▶ _PAGE EXTRACT_
↓↓↓

What Men Live By (Čím lidé žijí) is an opera in one act by Bohuslav Martinů to an English libretto by the composer, based on Where Love Is, There God Is Also (1885) by Leo Tolstoy, though he chose to use the more universal title of a different Tolstoy story What Men Live By (1886). It was composed in 1951-1952 when the composer was living in the United States, and described by him as a 'pastoral-opera'.

==Performance history==
The opera was premiered as a television broadcast in New York in May 1953. The first staged performance took place on 1 August 1954 in Interlochen, Michigan, by the National Music Camp company. Correspondence of the composer shows that he preferred semi-staging for the work which "positively rebels against the full trappings of operatic presentation", and "produced an unpretentious work of quiet, ecstatic beauty and radiant charm". After the student staging with piano in 1954, the first performance with orchestra took place in New York the following year, and professional productions were mounted in Plzeň and Brno using Czech translation.

↑↑↑

▶ _TASK PROMPT_
Continue the article on Martinů's opera What Men Live By from its final sentence above.

▶ _DATA EXCERPT_
↓↓↓

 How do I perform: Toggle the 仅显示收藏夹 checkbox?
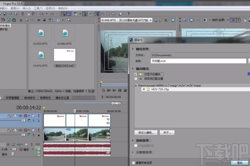click(135, 74)
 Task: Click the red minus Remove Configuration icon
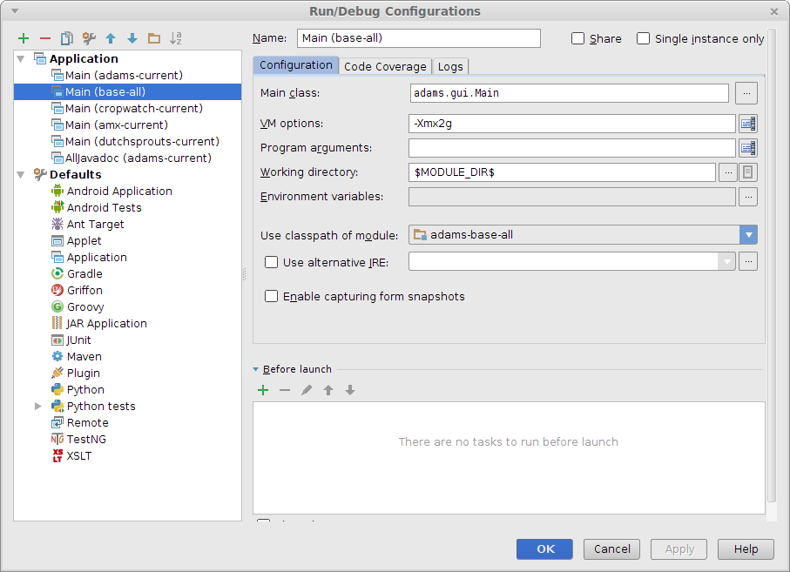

↑↑↑

▶ _WRITTEN REPLY_
The opera was nominated in the 'Rediscovered Work' Award in the International Opera Awards in 2015, through three Prague concert performances at the Rudolfinum in 2014 at the Martinů Music Days, with Jiří Bělohlávek conducting the Czech Philharmonic Orchestra. A film of the opera, with soundtrack by the Czech Philharmonic Orchestra conducted by Jiří Bělohlávek in 2014, directed Jiří Nekvasil, was released in 2018.

==Roles==

| Role | Voice type | Premiere cast 31 July 1954 (conductor:) |
|---|---|---|
| Martin Avdeitch, a cobbler | baritone |  |
| An old peasant pilgrim | bass |  |
| Stepanitch, an old soldier | bass |  |
| A woman with a child | soprano |  |
| An old woman | contralto |  |
| A boy | spoken role |  |
| Speaker (narrator) | tenor |  |

==Instrumentation==
The orchestral score requires 1 flute, 2 oboes, 3 clarinets, 2 bassoons, 2 horns, 1 trumpet, 1 trombone, timpani, percussion (various instruments), piano and strings (6 violins I, 6 violins II, 4 violas, 3 violoncellos, 2 double basses). Apart from the vocal soloists, a small chorus (or a vocal quartet or quintet) is also required.